Improving the adsorption capacity of amino-modified Mg-Al LDH using a combined DFT and experiment

Abstract

The adsorption of CO2 using layered double hydroxides (LDHs) such as Mg-Al LDH is both technically feasible and economical. Although some approaches to the modification of LDHs have proved fruitful, there is still a need for further improvement in the adsorption capacity of modified LDHs. Here, a new optimization direction for amino-modified Mg-Al-LDHs is proposed based on using DFT and AIMD simulations to elucidate the mechanism of CO2 diffusion. The proposed approach was then evaluated experimentally. Theoretical calculations showed that the adsorption energy of ordinary amino-modified LDHs was low, at − 0.56 eV. DFT simulations showed that the number of interlayer water molecules affects the CO2 adsorption energy, with the optimum adsorption energy of − 0.78 eV obtained in the presence one interlayer water molecule.
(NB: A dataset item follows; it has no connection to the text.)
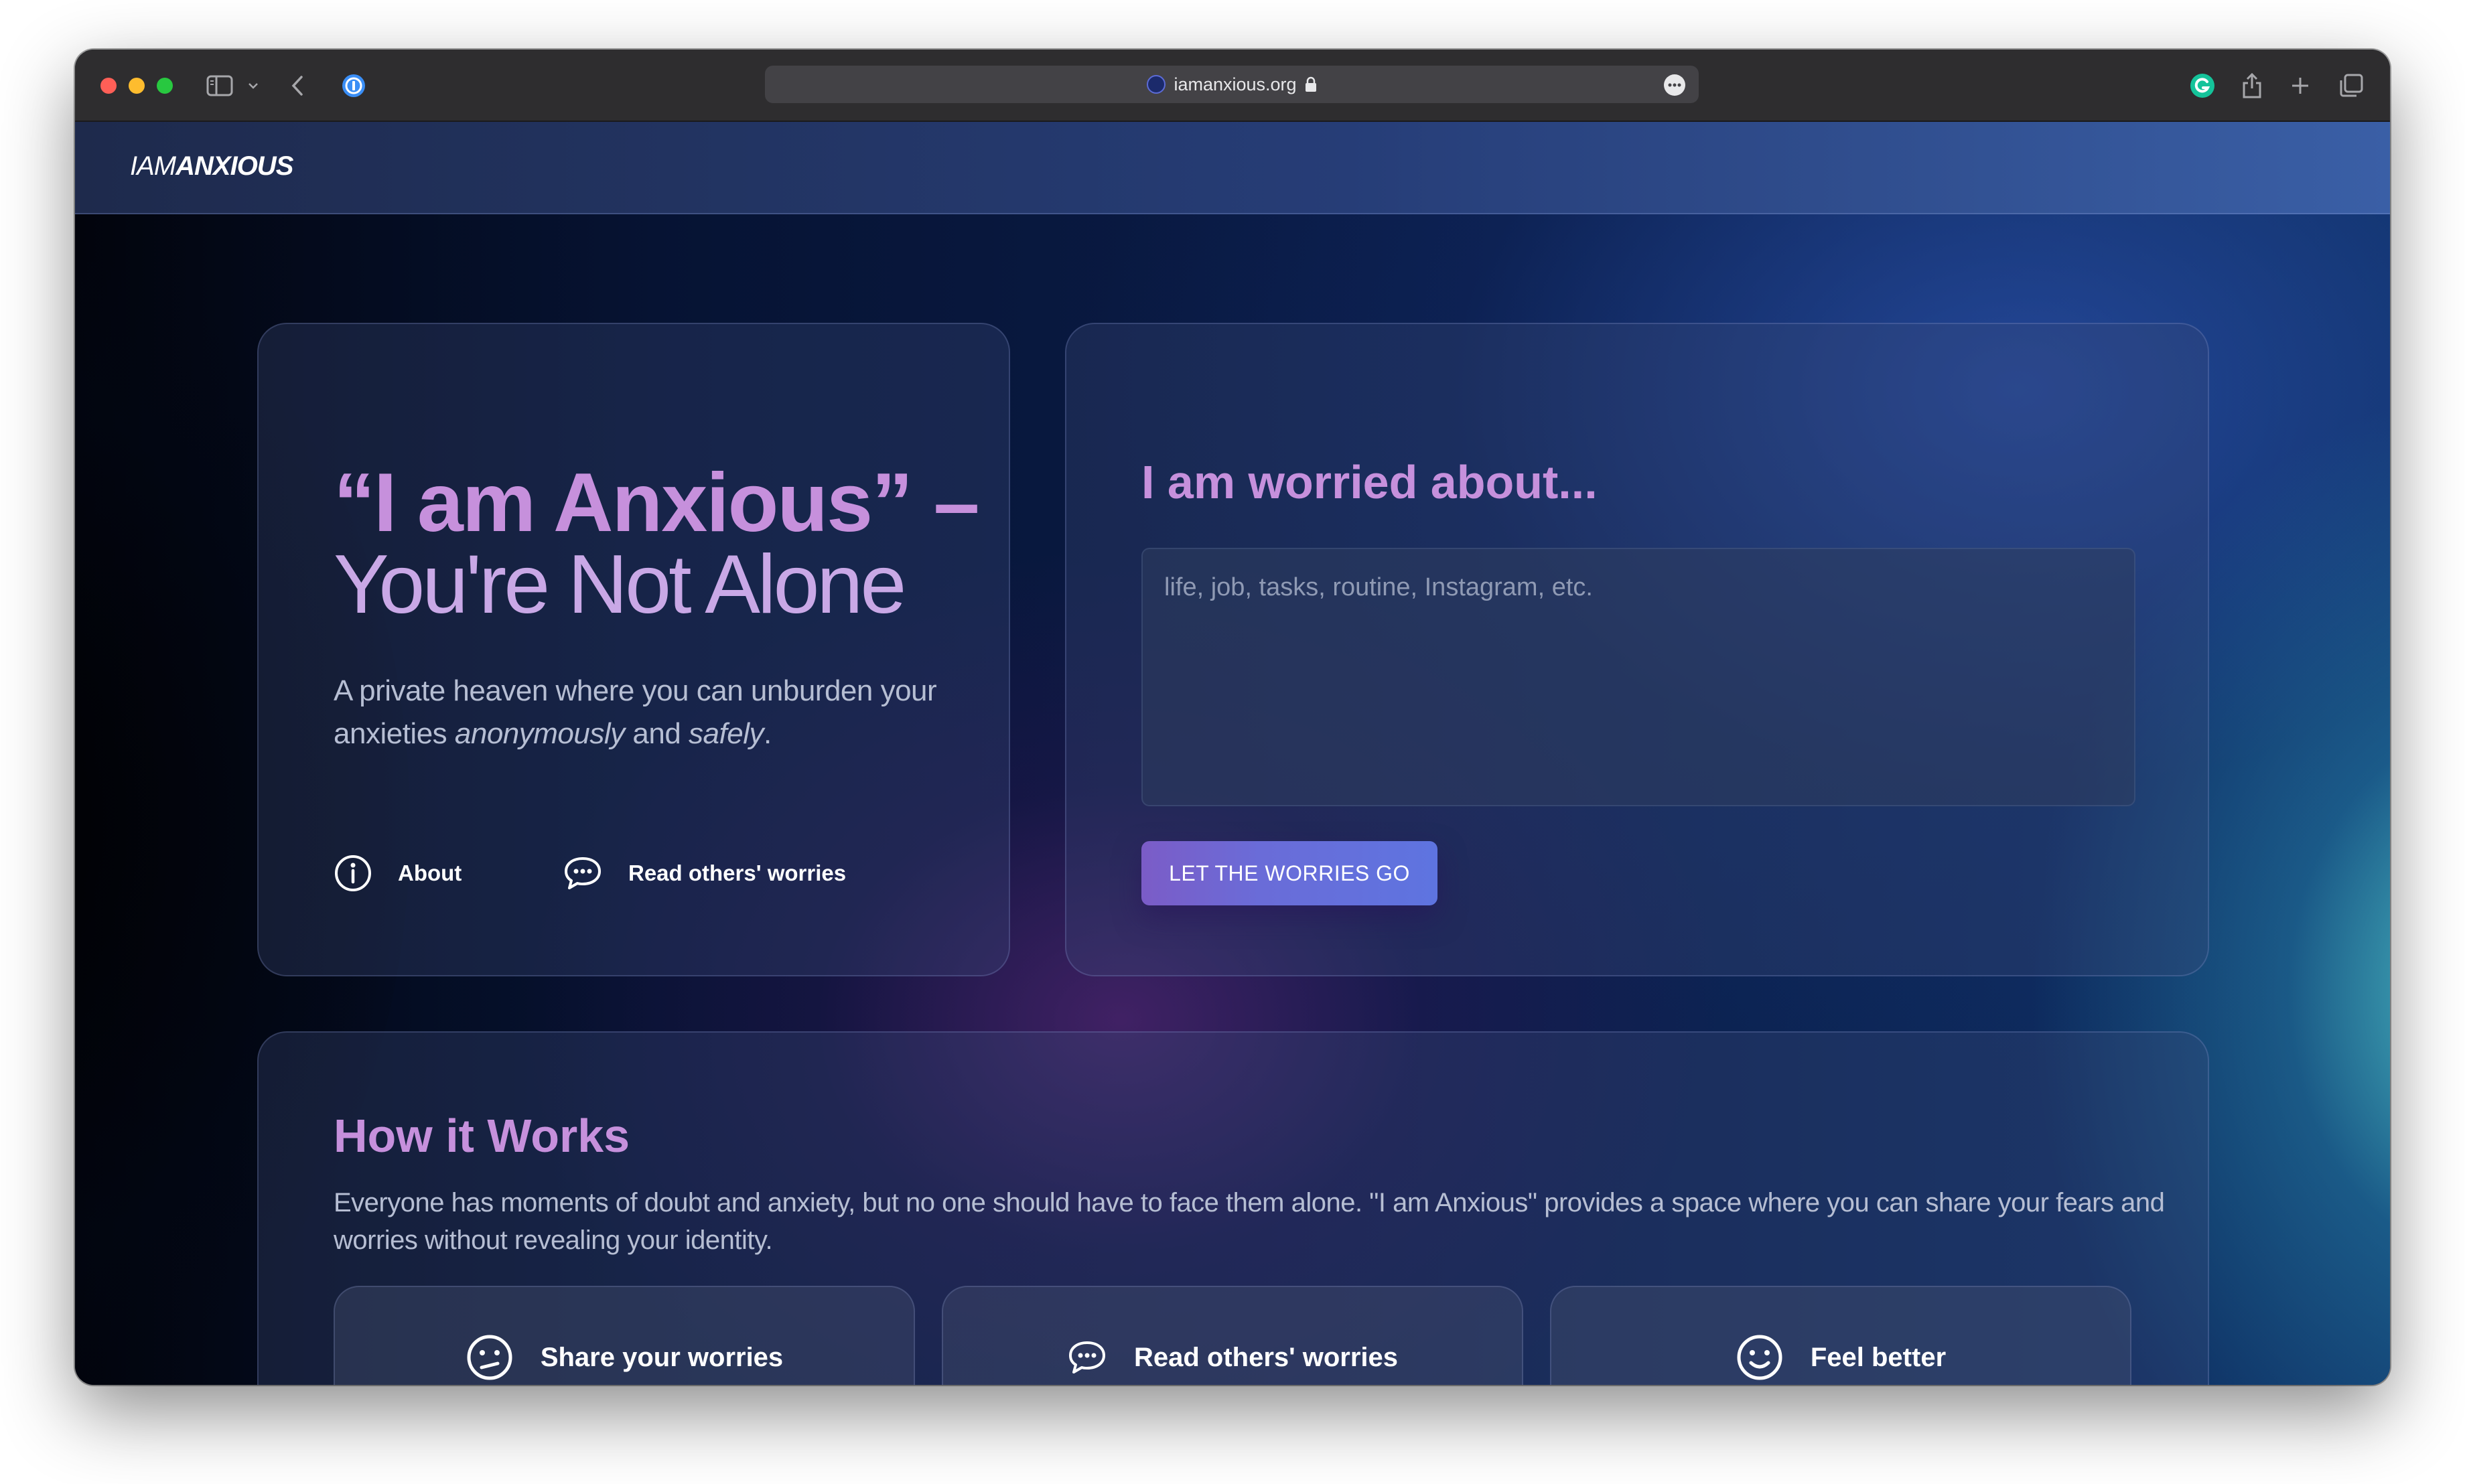 The height and width of the screenshot is (1484, 2465). Describe the element at coordinates (354, 86) in the screenshot. I see `password-manager-icon` at that location.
Experimental analysis showed that the drying time affects the amount of interlayer water and thus the CO2 adsorption capacity, with the maximum adsorption capacity of 1.7424 mmol/g obtained after drying for 5 h. This study provides useful insights towards the development of materials such as Mg-Al LDHs for efficient CO2 adsorption and highlights the critical role of interlayer-bound water on the adsorption performance.